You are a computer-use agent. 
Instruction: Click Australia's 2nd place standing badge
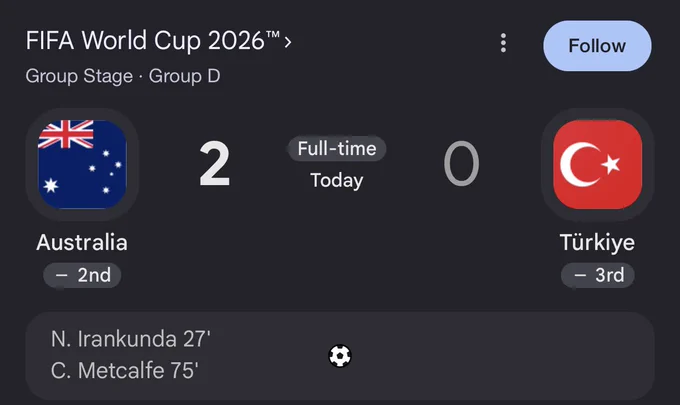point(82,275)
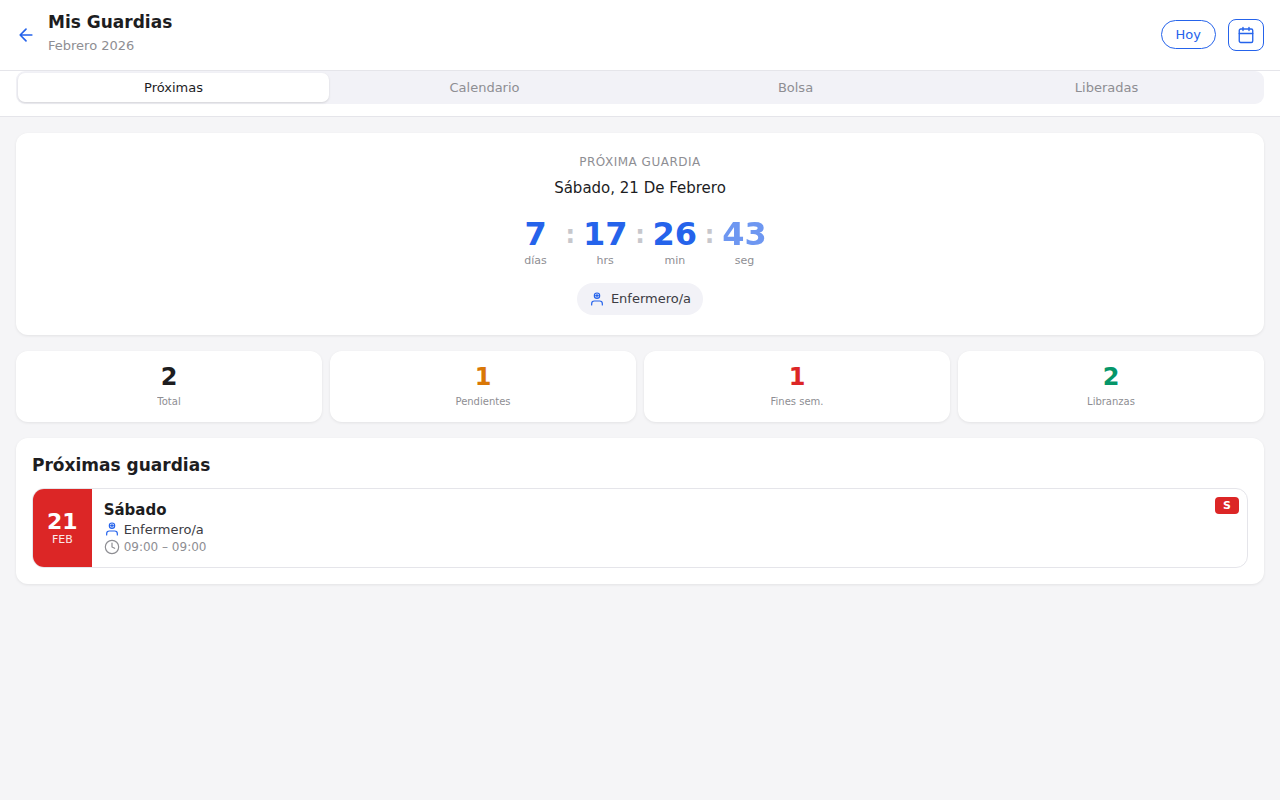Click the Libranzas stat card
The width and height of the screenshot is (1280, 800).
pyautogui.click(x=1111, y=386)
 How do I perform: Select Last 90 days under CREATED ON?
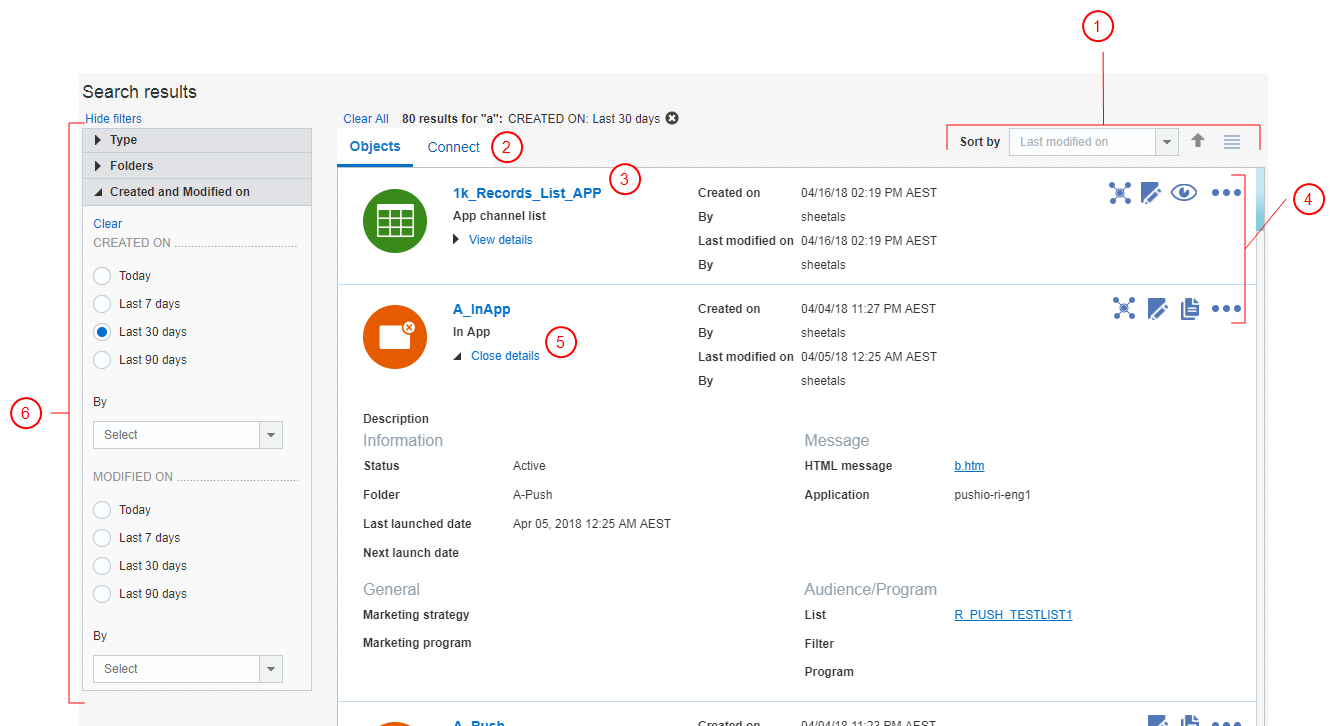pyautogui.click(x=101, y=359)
******************************
Problem description
The answer must be the lines above from the line that contains "How do I perform: Select" to the final line of the data, word for word, with no pictures.

Your response
 How do I perform: Select Last 90 days under CREATED ON?
pyautogui.click(x=101, y=359)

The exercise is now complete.